Miguel Gotor: L’Italia nel Novecento. Dalla sconfitta di Adua alla vittoria di Amazon. Einaudi, Torino, pagg. XVIII-570, € 22
Perché l’Italia ha fermato i suoi riformatori
Seguendo le orme di Sciascia, nel suo nuovo e denso saggio sull’Italia nel Novecento Miguel Gotor rilegge la storia del nostro Paese attraverso il filtro dell’eversione e del terrorismo. Se Sciascia individuava l’evento inaugurale della strategia della tensione già all’indomani dell’unificazione italiana, Gotor ne scorge inquietanti manifestazioni lungo tutto il Novecento. La strage di matrice anarchica causata dallo scoppio di una bomba al teatro Diana di Milano nel 1921, per esempio, innescò una catena di reazioni che contribuirono ad accelerare la crisi dello Stato liberale. Analogamente, l’attentato impunito alla vita di Vittorio Emanuele III del 1928 determinò un giro di vite nella repressione dei gruppi antifascisti. Ma è soprattutto nel dopoguerra, con l’eccidio di Portella della Ginestra (1947), che il terrorismo assunse quelle caratteristiche strategico-cospirative che, a partire dagli anni 60, ne avrebbero fatto un potente strumento di condizionamento politico in chiave anticomunista.

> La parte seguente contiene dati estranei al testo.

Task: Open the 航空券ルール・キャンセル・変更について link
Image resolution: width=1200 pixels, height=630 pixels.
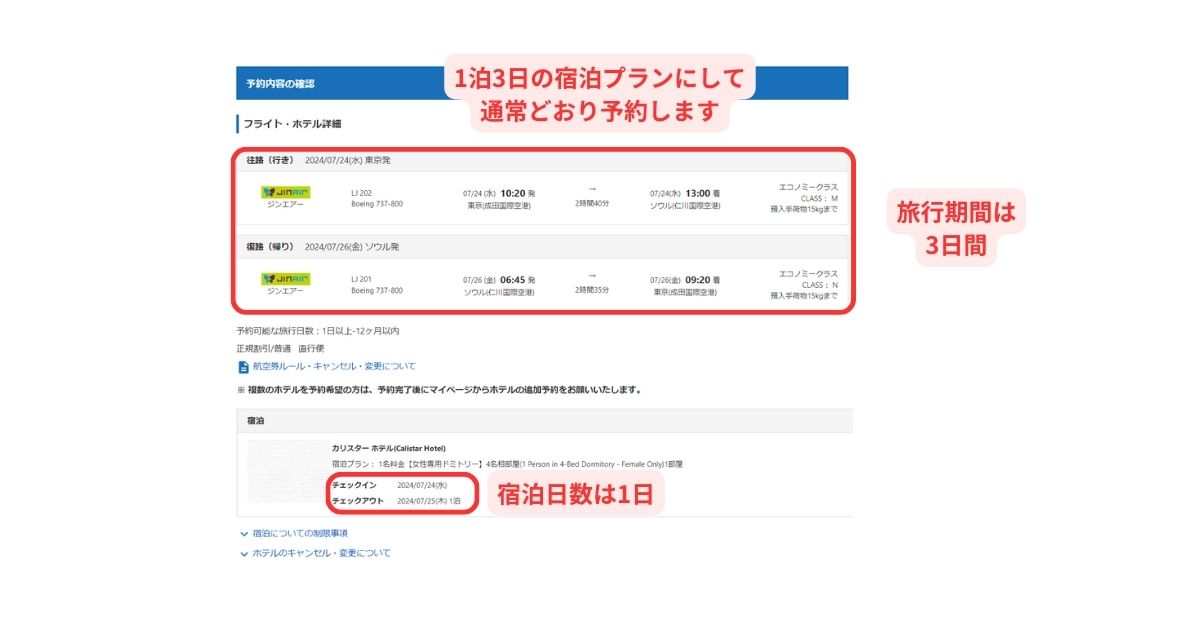Action: [x=334, y=367]
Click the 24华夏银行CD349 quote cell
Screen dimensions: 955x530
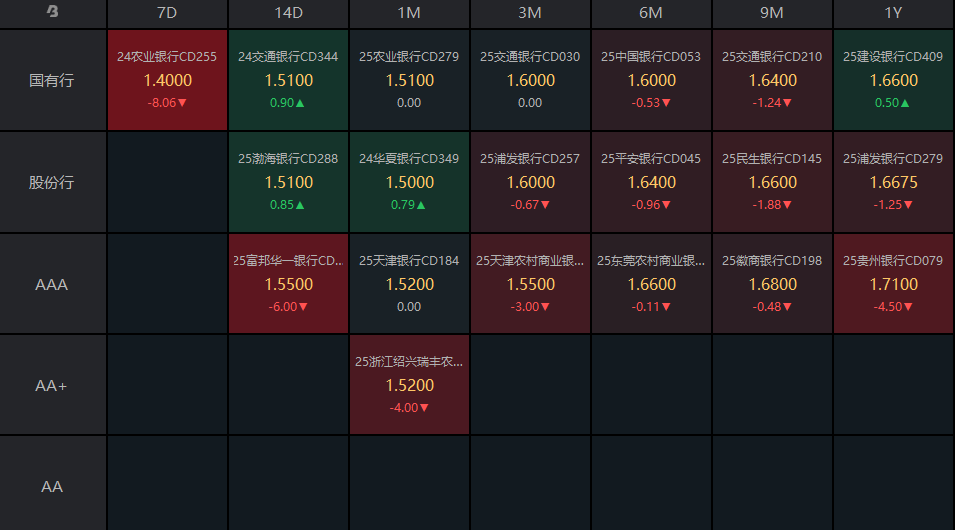tap(409, 182)
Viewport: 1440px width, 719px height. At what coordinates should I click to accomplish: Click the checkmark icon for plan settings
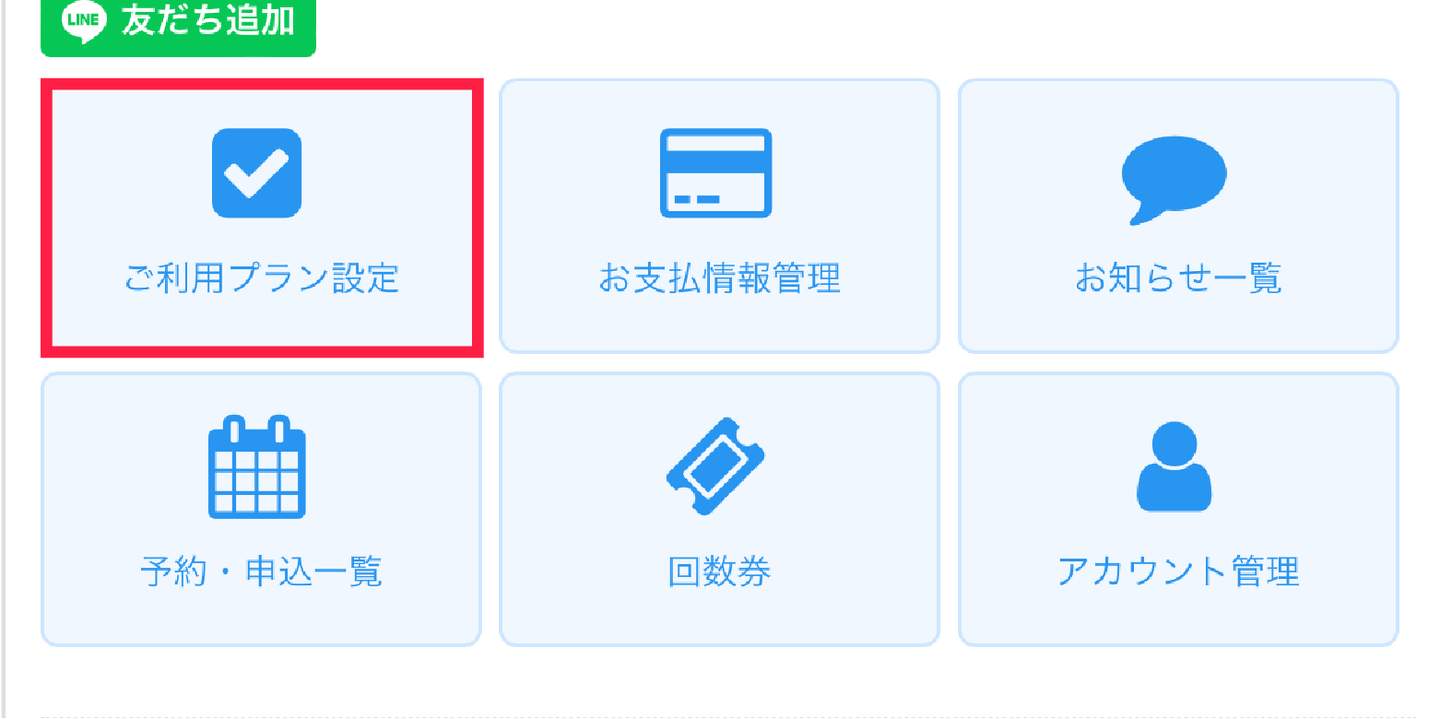point(257,173)
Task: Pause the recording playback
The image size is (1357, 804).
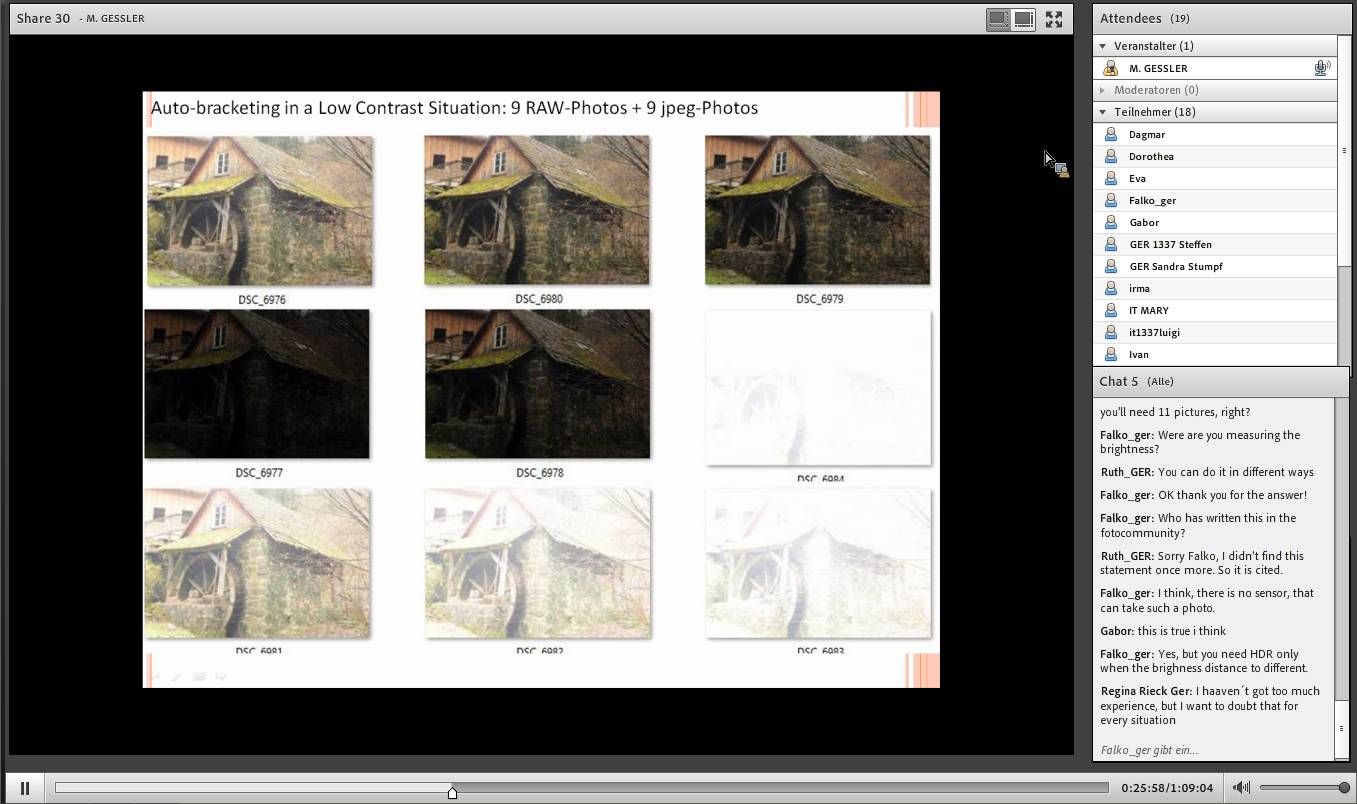Action: point(25,788)
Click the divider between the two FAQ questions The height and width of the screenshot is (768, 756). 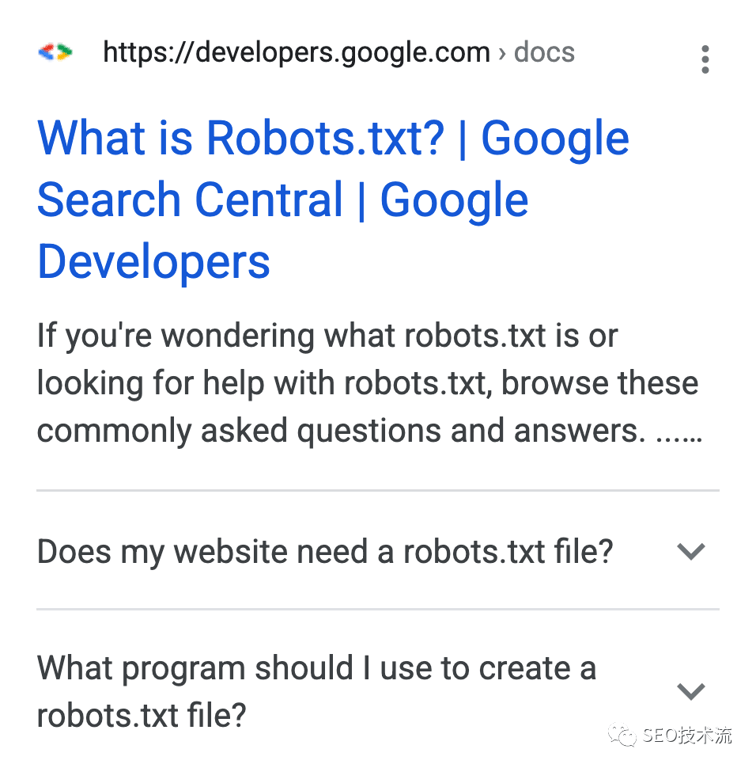(378, 609)
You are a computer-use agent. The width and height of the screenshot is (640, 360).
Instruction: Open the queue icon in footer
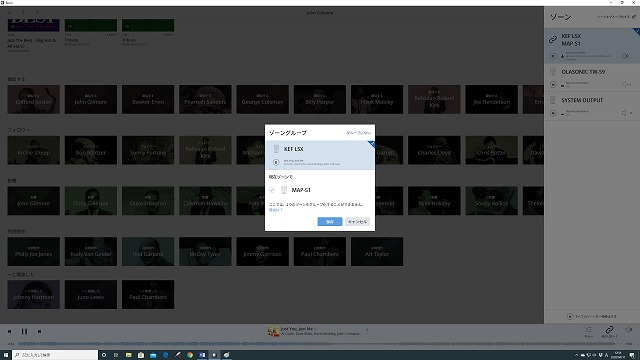tap(589, 331)
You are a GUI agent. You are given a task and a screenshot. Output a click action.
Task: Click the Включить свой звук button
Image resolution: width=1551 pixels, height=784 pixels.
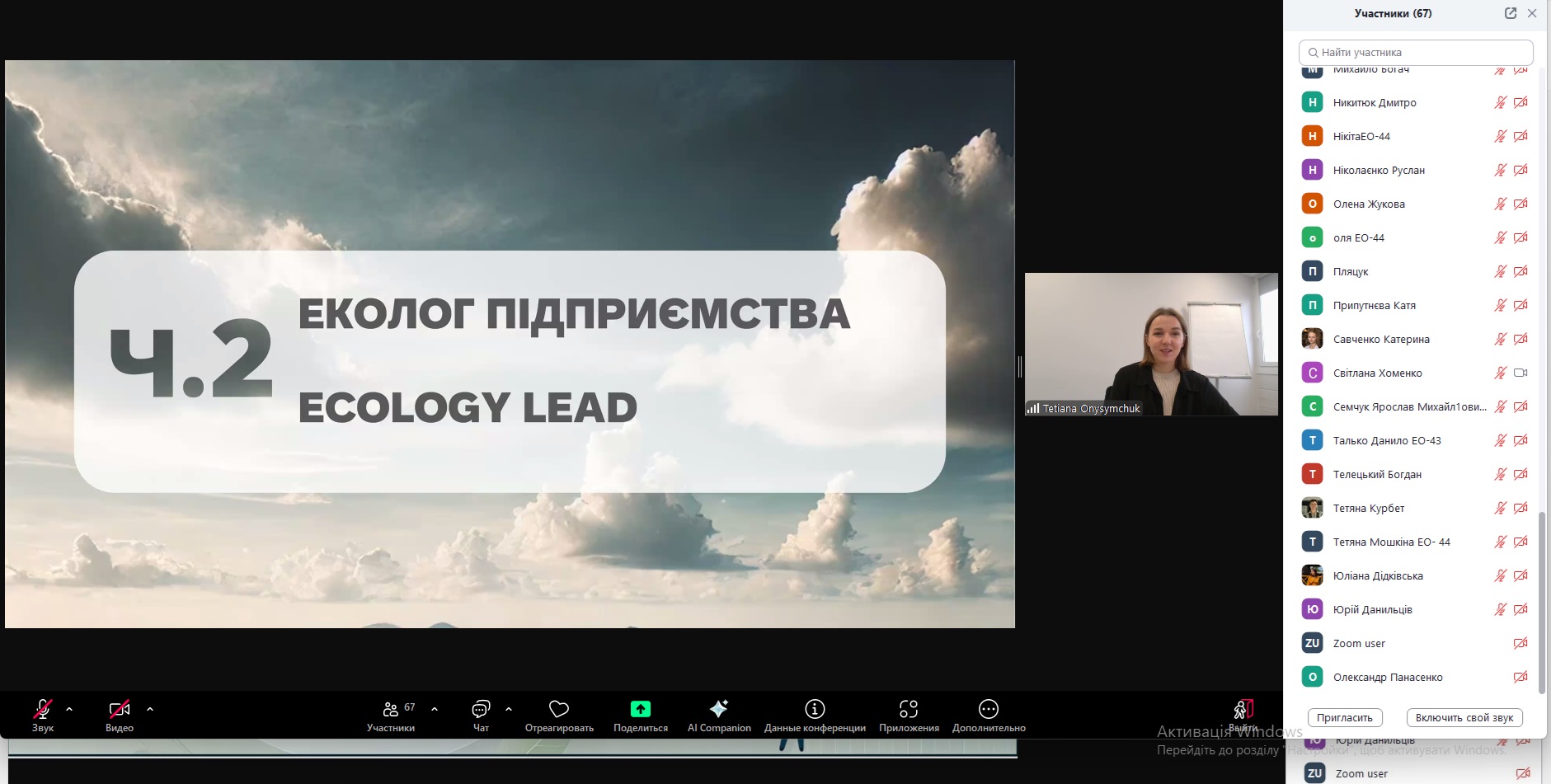click(x=1464, y=718)
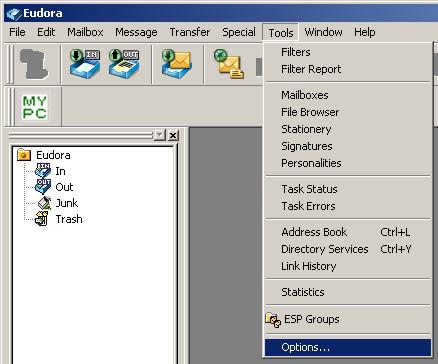Open the In mailbox toolbar icon
Viewport: 438px width, 364px height.
pyautogui.click(x=85, y=63)
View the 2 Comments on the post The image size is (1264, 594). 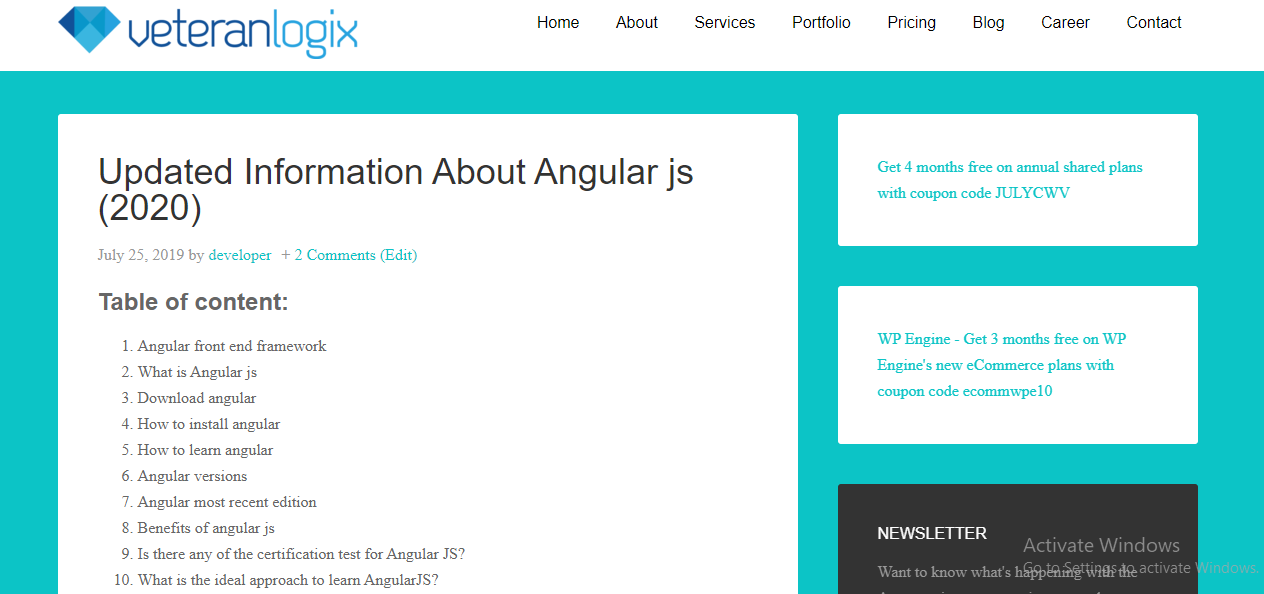tap(334, 255)
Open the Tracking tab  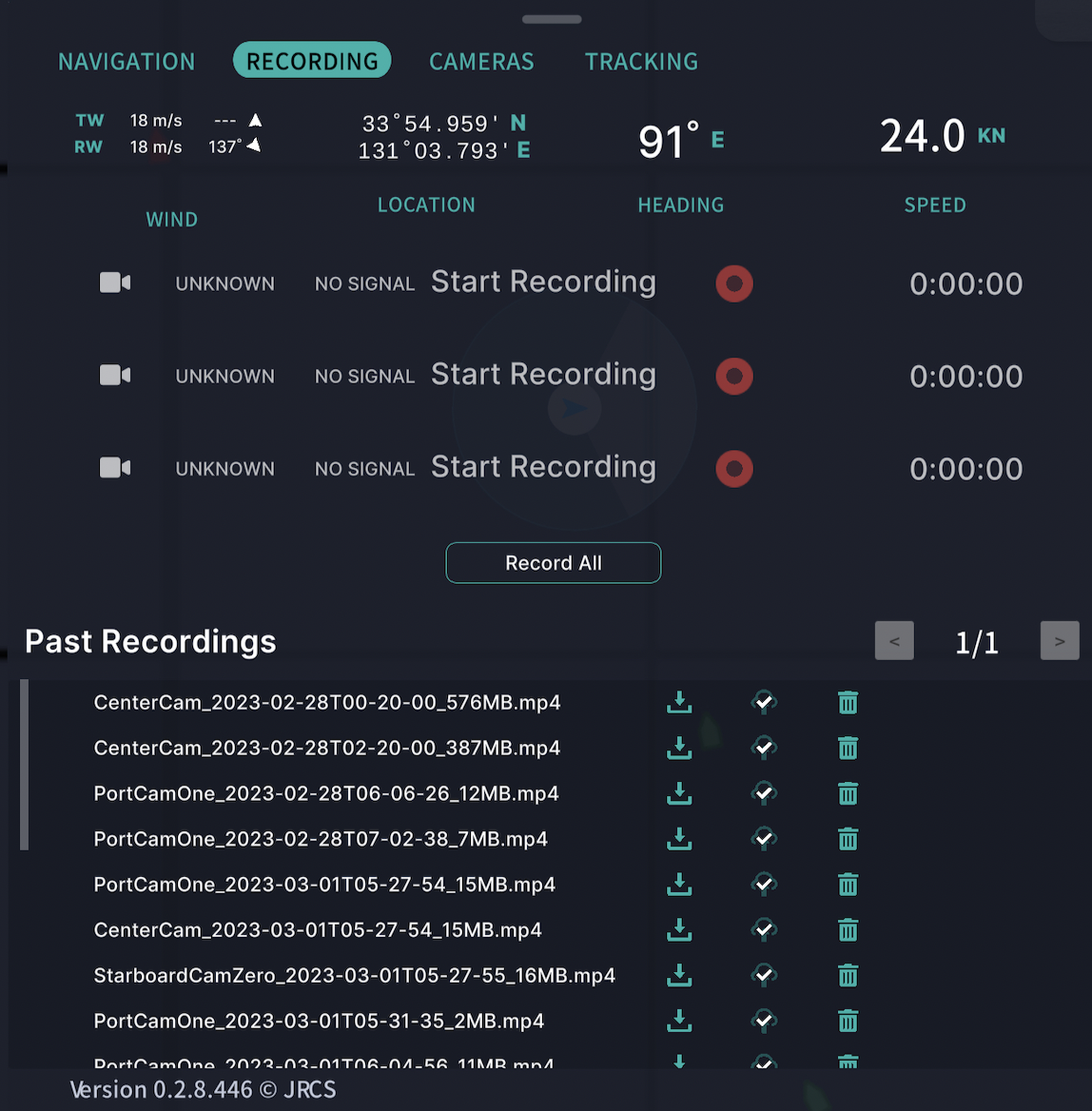click(641, 62)
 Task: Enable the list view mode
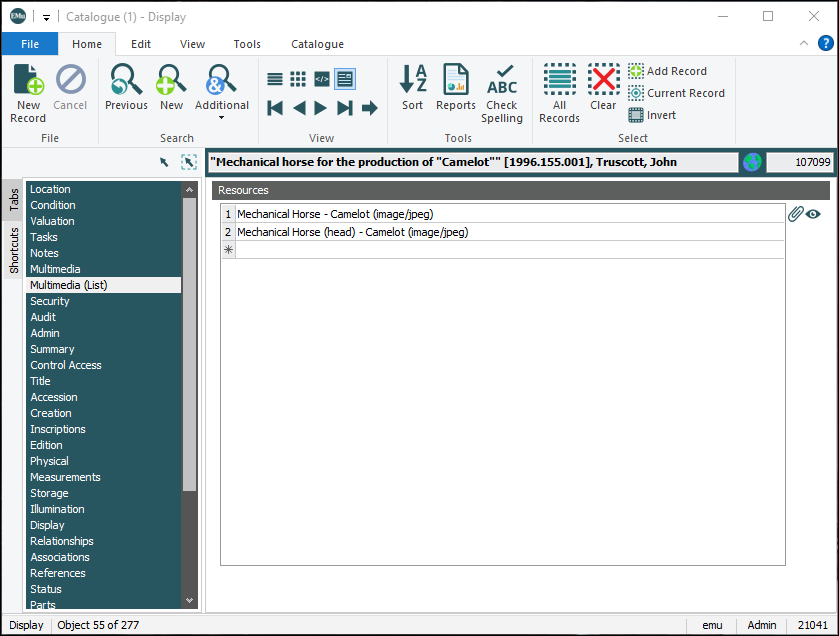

Dietro la strage compiuta dalla banda di Salvatore Giuliano si celava infatti una rete di complicità e connivenze che coinvolgeva organizzazioni mafiose, gruppi neofascisti, agenzie di spionaggio straniere e apparati dello Stato italiano: gli stessi attori che, sotto mutate spoglie e in combinazioni diverse, avrebbero architettato o strumentalizzato una lunga serie di atti eversivi nei decenni a venire: dal Piano Solo del generale De Lorenzo (1964) al tentato golpe del principe Borghese (1970), dalla strage di piazza Fontana (1969) a quella di piazza della Loggia (1974), dal delitto Moro (1978) agli attentati di Capaci e via D’Amelio (1992).
All’origine di quasi tutti questi episodi Gotor ravvisa una costante storica, ovvero una doppia lealtà dei vertici politici e militari italiani: alla Costituzione repubblicana e antifascista da un lato e al Patto atlantico in funzione anticomunista dall’altro. Non è un caso che essi abbiano avuto l’effetto d’impedire una trasformazione in senso progressista dell’assetto politico e che si siano interrotti con il crollo dell’Unione sovietica (1991) e la dissoluzione del Pci. Questa chiave di lettura della storia italiana, di cui l’autore aveva già tracciato lo schema nel terzo volume del manuale scolastico Passaggi (Le Monnier Scuola 2018), giustifica la distribuzione degli argomenti e l’ipertrattazione degli anni di piombo (i capitoli IX-XI sono quelli più tragicamente entusiasmanti), quasi fossero un tumore nel corpo sociale italiano.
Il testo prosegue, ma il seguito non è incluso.